TASK GOAL: Each entry that appears below should be restated exactly as it is.
* * * * * * *
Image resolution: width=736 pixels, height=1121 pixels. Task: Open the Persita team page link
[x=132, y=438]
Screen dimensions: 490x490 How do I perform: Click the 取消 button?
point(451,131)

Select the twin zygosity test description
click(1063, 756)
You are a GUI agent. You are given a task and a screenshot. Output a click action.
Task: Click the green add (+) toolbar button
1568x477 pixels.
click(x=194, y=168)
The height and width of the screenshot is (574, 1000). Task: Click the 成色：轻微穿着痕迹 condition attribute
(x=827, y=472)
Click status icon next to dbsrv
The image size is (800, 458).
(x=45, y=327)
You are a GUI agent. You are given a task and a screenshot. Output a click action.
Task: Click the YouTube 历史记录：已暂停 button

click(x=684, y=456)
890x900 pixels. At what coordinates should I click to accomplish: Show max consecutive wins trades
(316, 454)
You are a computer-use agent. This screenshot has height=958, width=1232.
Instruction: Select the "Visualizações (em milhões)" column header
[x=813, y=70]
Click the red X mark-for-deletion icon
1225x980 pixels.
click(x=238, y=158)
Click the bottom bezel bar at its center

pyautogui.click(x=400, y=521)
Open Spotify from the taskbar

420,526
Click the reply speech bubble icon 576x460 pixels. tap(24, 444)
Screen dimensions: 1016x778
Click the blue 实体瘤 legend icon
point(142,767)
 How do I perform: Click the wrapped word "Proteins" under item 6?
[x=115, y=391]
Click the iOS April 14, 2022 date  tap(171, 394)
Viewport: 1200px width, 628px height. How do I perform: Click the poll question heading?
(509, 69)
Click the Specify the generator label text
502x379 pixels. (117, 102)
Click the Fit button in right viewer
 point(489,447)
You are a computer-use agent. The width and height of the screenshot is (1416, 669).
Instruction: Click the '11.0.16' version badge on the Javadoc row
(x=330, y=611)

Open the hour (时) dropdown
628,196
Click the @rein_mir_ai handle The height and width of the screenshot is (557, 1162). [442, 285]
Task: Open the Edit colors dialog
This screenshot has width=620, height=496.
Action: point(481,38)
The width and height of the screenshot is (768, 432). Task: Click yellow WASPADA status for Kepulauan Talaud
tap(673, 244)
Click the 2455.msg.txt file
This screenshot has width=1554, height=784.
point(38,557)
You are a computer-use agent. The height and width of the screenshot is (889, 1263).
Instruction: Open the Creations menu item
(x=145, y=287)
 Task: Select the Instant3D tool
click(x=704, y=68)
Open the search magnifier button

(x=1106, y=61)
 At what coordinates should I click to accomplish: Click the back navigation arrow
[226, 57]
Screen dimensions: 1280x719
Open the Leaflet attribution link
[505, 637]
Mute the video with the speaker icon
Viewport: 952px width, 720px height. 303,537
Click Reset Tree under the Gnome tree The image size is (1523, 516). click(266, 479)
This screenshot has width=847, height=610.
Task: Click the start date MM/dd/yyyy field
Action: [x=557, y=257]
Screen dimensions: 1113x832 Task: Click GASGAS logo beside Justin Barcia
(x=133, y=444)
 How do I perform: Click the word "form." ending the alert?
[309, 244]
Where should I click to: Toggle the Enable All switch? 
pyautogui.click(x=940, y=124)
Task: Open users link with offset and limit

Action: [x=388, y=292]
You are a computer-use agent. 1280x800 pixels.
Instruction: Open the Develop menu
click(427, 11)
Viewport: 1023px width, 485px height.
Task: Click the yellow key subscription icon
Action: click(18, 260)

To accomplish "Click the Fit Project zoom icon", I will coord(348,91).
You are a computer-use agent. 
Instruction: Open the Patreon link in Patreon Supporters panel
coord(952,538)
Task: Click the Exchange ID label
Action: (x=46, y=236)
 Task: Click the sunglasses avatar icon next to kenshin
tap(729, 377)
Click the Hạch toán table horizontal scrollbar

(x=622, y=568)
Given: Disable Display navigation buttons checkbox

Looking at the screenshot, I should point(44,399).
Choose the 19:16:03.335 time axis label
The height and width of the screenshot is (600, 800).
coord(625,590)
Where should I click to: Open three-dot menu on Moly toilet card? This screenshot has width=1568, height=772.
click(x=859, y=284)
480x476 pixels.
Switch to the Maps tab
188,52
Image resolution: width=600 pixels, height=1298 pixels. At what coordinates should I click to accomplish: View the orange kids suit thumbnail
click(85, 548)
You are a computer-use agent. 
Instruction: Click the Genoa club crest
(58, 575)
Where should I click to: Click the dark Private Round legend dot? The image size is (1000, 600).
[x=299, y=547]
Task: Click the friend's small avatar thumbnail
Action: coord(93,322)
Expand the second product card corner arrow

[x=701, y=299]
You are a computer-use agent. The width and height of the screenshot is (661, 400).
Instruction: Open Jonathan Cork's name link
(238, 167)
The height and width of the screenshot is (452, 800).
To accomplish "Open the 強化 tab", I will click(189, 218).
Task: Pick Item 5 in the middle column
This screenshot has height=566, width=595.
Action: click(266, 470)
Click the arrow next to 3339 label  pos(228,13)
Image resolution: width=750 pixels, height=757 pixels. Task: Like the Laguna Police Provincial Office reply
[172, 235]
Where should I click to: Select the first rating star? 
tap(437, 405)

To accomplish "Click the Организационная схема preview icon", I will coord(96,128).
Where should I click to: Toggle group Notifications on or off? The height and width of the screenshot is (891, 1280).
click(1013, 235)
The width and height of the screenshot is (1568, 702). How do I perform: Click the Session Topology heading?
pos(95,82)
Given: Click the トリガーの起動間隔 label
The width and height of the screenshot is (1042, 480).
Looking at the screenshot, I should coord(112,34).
* * * * * * *
RESULT FOR THIS EXERCISE:
Image resolution: width=736 pixels, height=1121 pixels. Task: Open the Persita team page link
[x=132, y=438]
Screen dimensions: 490x490 How do I perform: Click the 取消 button?
point(451,131)

Select the twin zygosity test description
click(1063, 756)
You are a GUI agent. You are given a task and a screenshot. Output a click action.
Task: Click the green add (+) toolbar button
1568x477 pixels.
click(x=194, y=168)
The height and width of the screenshot is (574, 1000). Task: Click the 成色：轻微穿着痕迹 condition attribute
(x=827, y=472)
Click status icon next to dbsrv
The image size is (800, 458).
(x=45, y=327)
You are a GUI agent. You are given a task and a screenshot. Output a click action.
Task: Click the YouTube 历史记录：已暂停 button

click(x=684, y=456)
890x900 pixels. At what coordinates should I click to accomplish: Show max consecutive wins trades
(316, 454)
You are a computer-use agent. This screenshot has height=958, width=1232.
Instruction: Select the "Visualizações (em milhões)" column header
[x=813, y=70]
Click the red X mark-for-deletion icon
1225x980 pixels.
click(x=238, y=158)
Click the bottom bezel bar at its center

pyautogui.click(x=400, y=521)
Open Spotify from the taskbar

420,526
Click the reply speech bubble icon 576x460 pixels. tap(24, 444)
Screen dimensions: 1016x778
Click the blue 实体瘤 legend icon
point(142,767)
 How do I perform: Click the wrapped word "Proteins" under item 6?
[x=115, y=391]
Click the iOS April 14, 2022 date  tap(171, 394)
Viewport: 1200px width, 628px height. How do I perform: Click the poll question heading?
(509, 69)
Click the Specify the generator label text
502x379 pixels. (117, 102)
Click the Fit button in right viewer
 point(489,447)
You are a computer-use agent. The width and height of the screenshot is (1416, 669).
Instruction: Click the '11.0.16' version badge on the Javadoc row
(x=330, y=611)

Open the hour (时) dropdown
628,196
Click the @rein_mir_ai handle The height and width of the screenshot is (557, 1162). [442, 285]
Task: Open the Edit colors dialog
This screenshot has width=620, height=496.
Action: point(481,38)
The width and height of the screenshot is (768, 432). Task: Click yellow WASPADA status for Kepulauan Talaud
tap(673, 244)
Click the 2455.msg.txt file
This screenshot has width=1554, height=784.
point(38,557)
You are a computer-use agent. The height and width of the screenshot is (889, 1263).
Instruction: Open the Creations menu item
(x=145, y=287)
 Task: Select the Instant3D tool
click(x=704, y=68)
Open the search magnifier button

(x=1106, y=61)
 At what coordinates should I click to accomplish: Click the back navigation arrow
[226, 57]
Screen dimensions: 1280x719
Open the Leaflet attribution link
[505, 637]
Mute the video with the speaker icon
Viewport: 952px width, 720px height. 303,537
Click Reset Tree under the Gnome tree The image size is (1523, 516). click(266, 479)
This screenshot has width=847, height=610.
Task: Click the start date MM/dd/yyyy field
Action: [x=557, y=257]
Screen dimensions: 1113x832 Task: Click GASGAS logo beside Justin Barcia
(x=133, y=444)
 How do I perform: Click the word "form." ending the alert?
[309, 244]
Where should I click to: Toggle the Enable All switch? 
pyautogui.click(x=940, y=124)
Task: Open users link with offset and limit

Action: [x=388, y=292]
You are a computer-use agent. 1280x800 pixels.
Instruction: Open the Develop menu
click(427, 11)
Viewport: 1023px width, 485px height.
Task: Click the yellow key subscription icon
Action: click(18, 260)

To accomplish "Click the Fit Project zoom icon", I will coord(348,91).
You are a computer-use agent. 
Instruction: Open the Patreon link in Patreon Supporters panel
coord(952,538)
Task: Click the Exchange ID label
Action: (x=46, y=236)
 Task: Click the sunglasses avatar icon next to kenshin
tap(729, 377)
Click the Hạch toán table horizontal scrollbar

(x=622, y=568)
Given: Disable Display navigation buttons checkbox

Looking at the screenshot, I should point(44,399).
Choose the 19:16:03.335 time axis label
The height and width of the screenshot is (600, 800).
coord(625,590)
Where should I click to: Open three-dot menu on Moly toilet card? This screenshot has width=1568, height=772.
click(x=859, y=284)
480x476 pixels.
Switch to the Maps tab
188,52
Image resolution: width=600 pixels, height=1298 pixels. At what coordinates should I click to accomplish: View the orange kids suit thumbnail
click(85, 548)
You are a computer-use agent. 
Instruction: Click the Genoa club crest
(58, 575)
Where should I click to: Click the dark Private Round legend dot? The image size is (1000, 600).
[x=299, y=547]
Task: Click the friend's small avatar thumbnail
Action: coord(93,322)
Expand the second product card corner arrow

[x=701, y=299]
You are a computer-use agent. The width and height of the screenshot is (661, 400).
Instruction: Open Jonathan Cork's name link
(238, 167)
The height and width of the screenshot is (452, 800).
To accomplish "Open the 強化 tab", I will click(189, 218).
Task: Pick Item 5 in the middle column
This screenshot has height=566, width=595.
Action: click(266, 470)
Click the arrow next to 3339 label  pos(228,13)
Image resolution: width=750 pixels, height=757 pixels. Task: Like the Laguna Police Provincial Office reply
[172, 235]
Where should I click to: Select the first rating star? 
tap(437, 405)

To accomplish "Click the Организационная схема preview icon", I will coord(96,128).
Where should I click to: Toggle group Notifications on or off? The height and width of the screenshot is (891, 1280).
click(1013, 235)
The width and height of the screenshot is (1568, 702). How do I perform: Click the Session Topology heading?
pos(95,82)
Given: Click the トリガーの起動間隔 label
The width and height of the screenshot is (1042, 480).
Looking at the screenshot, I should coord(112,34).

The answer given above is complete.